## PAGE TEXT
===============
Consider a cylinder with radius \( r \) and length \( \ell \) whose axis contains points \( \mathbf{q}_0 \) and \( \mathbf{q}_1 \). Let \( \mathbf{L}(t) = \mathbf{p}_0 + t (\mathbf{p}_1 - \mathbf{p}_0) \) be a line passing through points \( \mathbf{p}_0 \) and \( \mathbf{p}_1 \), and \( \mathbf{c}_L = \mathbf{p}_0 + t_c (\mathbf{p}_1 - \mathbf{p}_0) \) be the point in \( \mathbf{L} \) closest to the cylinder axis and \( \mathbf{c}_c \) the point in the cylinder axis closest to \( \mathbf{L} \). If the distance \( f \) between the closest points is smaller than the cylinder radius, a value \( \delta \) can be added to and subtracted from \( t_c \) to find the intersection points \( \mathbf{i}_0 = \mathbf{L}(t_c - \delta) \) and \( \mathbf{i}_1 = \mathbf{L}(t_c + \delta) \) on the surface of the cylinder.

Cylinder line intersection

The line and the vector orthogonal to the line and the cylinder axis (i.e. their cross product) define a plane which cuts the cylinder, defining an ellipse as their intersection. The length of the semi-minor axis of this ellipse is \( r \), and the length of the semi-major axis is \( s \), which is unknown.

The the value of \( s \) is inversely proportional to the sine of the angle between the cylinder axis and \( \mathbf{L} \). At 90 degrees, \( s = r \). As the angle decreases, \( s \) increases.
===============
According to the cylinder line intersection text, why does the semi-major axis s get longer as the angle between the cylinder axis and the line L gets smaller?

## DATA SECTION
===============
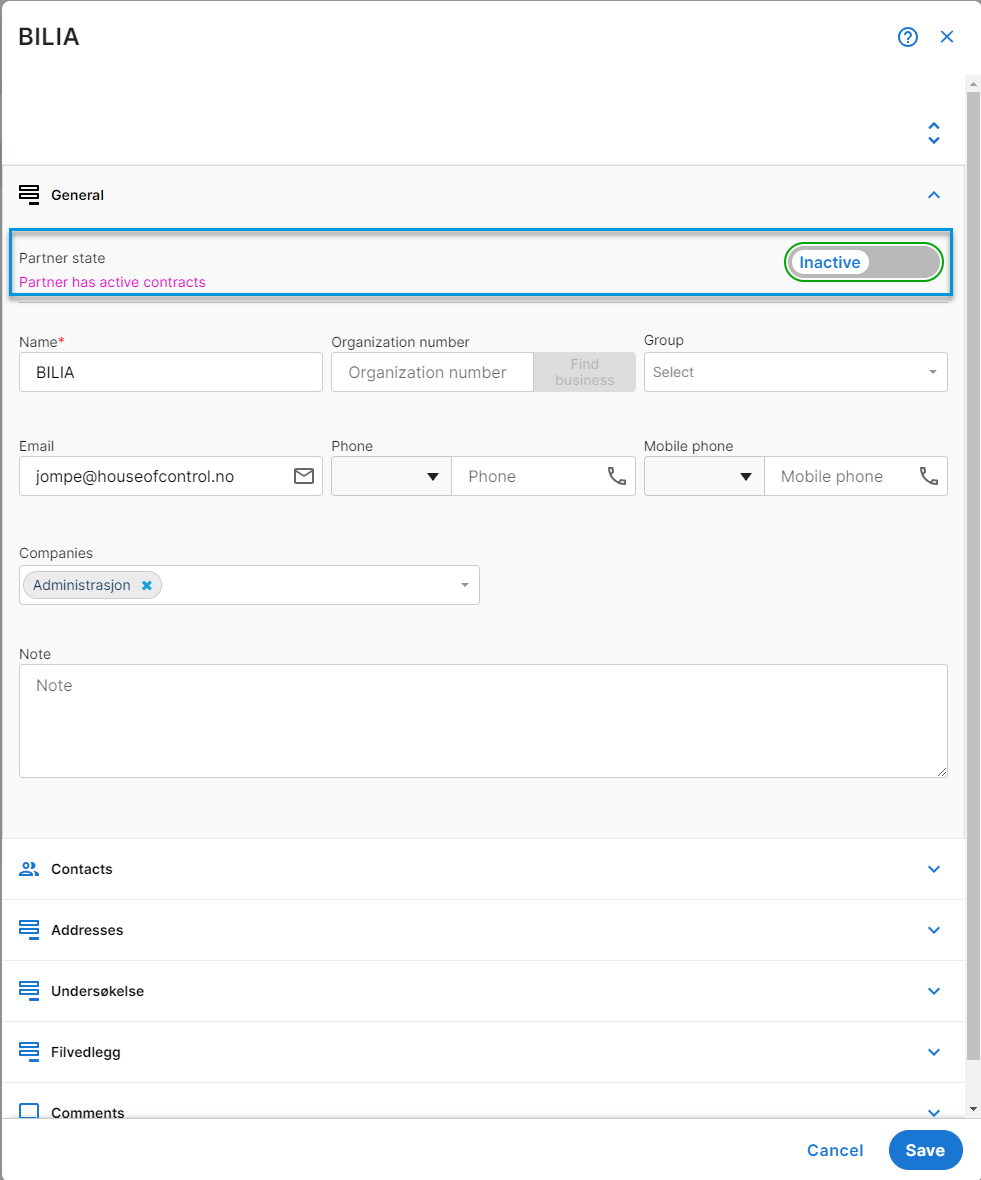
Task: Click the email envelope icon
Action: pyautogui.click(x=303, y=476)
===============
## WRITTEN RESPONSE
The value of s is inversely proportional to the sine of the angle between the cylinder axis and L. At 90 degrees s equals the radius r, and as the angle decreases, s increases.